Work instructions: Copy each line below in which the string "Given" appears.

↓↓↓

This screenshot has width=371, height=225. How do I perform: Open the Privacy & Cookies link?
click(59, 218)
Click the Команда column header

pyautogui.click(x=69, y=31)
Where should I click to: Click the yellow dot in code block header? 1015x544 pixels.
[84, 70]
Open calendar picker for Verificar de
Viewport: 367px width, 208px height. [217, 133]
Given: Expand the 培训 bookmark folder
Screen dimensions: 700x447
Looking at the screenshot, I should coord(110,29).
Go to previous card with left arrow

↑↑↑
↓↓↓

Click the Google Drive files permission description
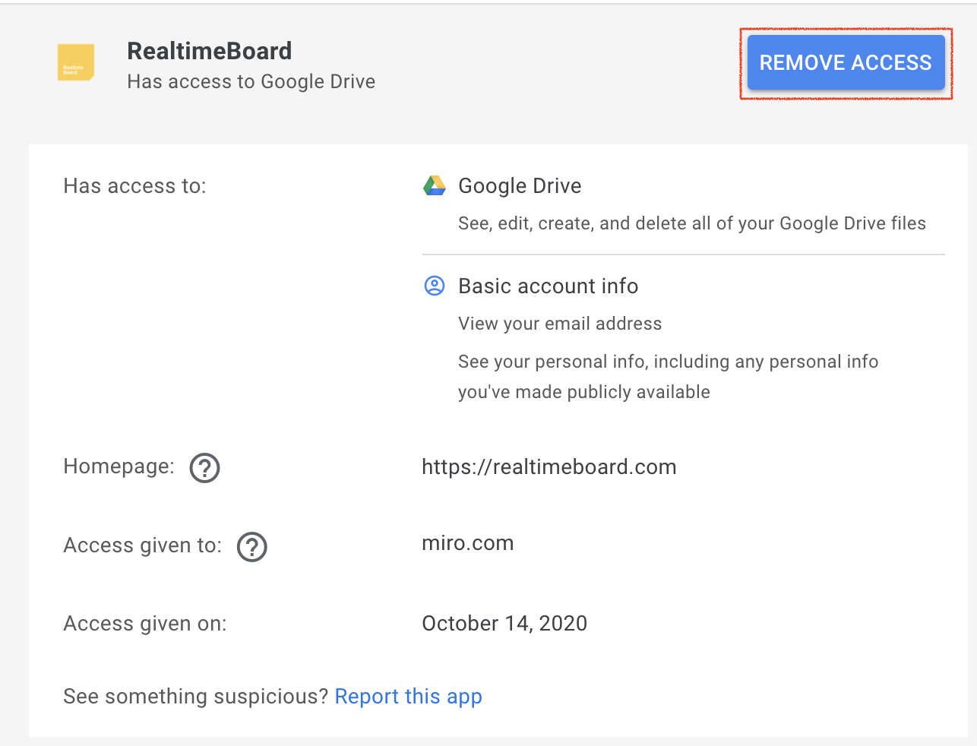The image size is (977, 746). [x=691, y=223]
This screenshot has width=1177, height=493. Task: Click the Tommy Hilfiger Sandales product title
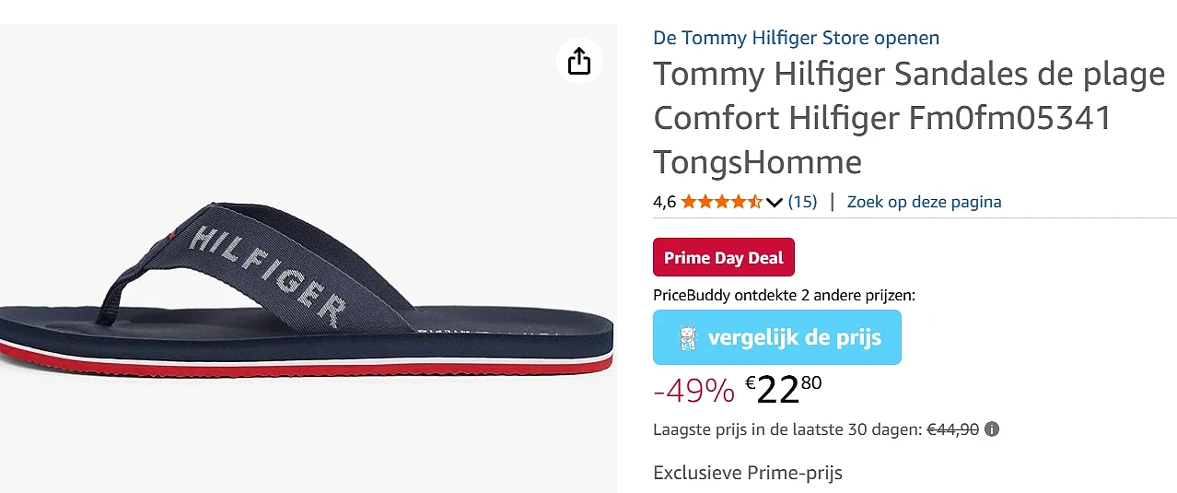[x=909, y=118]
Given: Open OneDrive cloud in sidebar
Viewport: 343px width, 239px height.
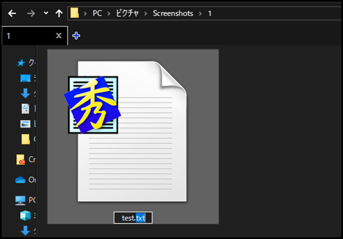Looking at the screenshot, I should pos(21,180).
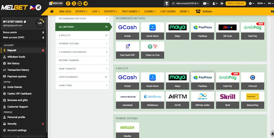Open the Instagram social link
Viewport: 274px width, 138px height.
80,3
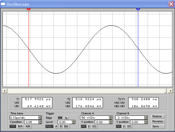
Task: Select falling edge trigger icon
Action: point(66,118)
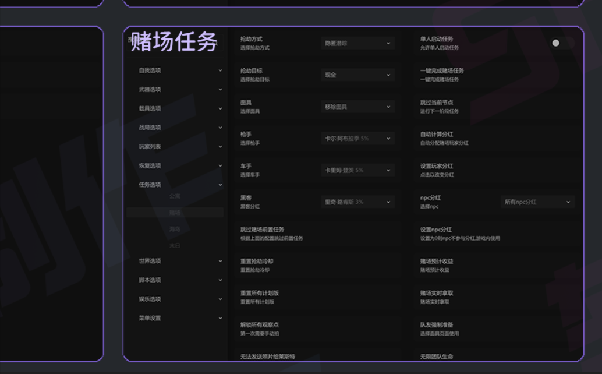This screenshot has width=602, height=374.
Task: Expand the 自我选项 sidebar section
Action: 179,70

↑↑↑

Answer section:
Given: Expand the 培训 bookmark folder
Given: Open OneDrive cloud in sidebar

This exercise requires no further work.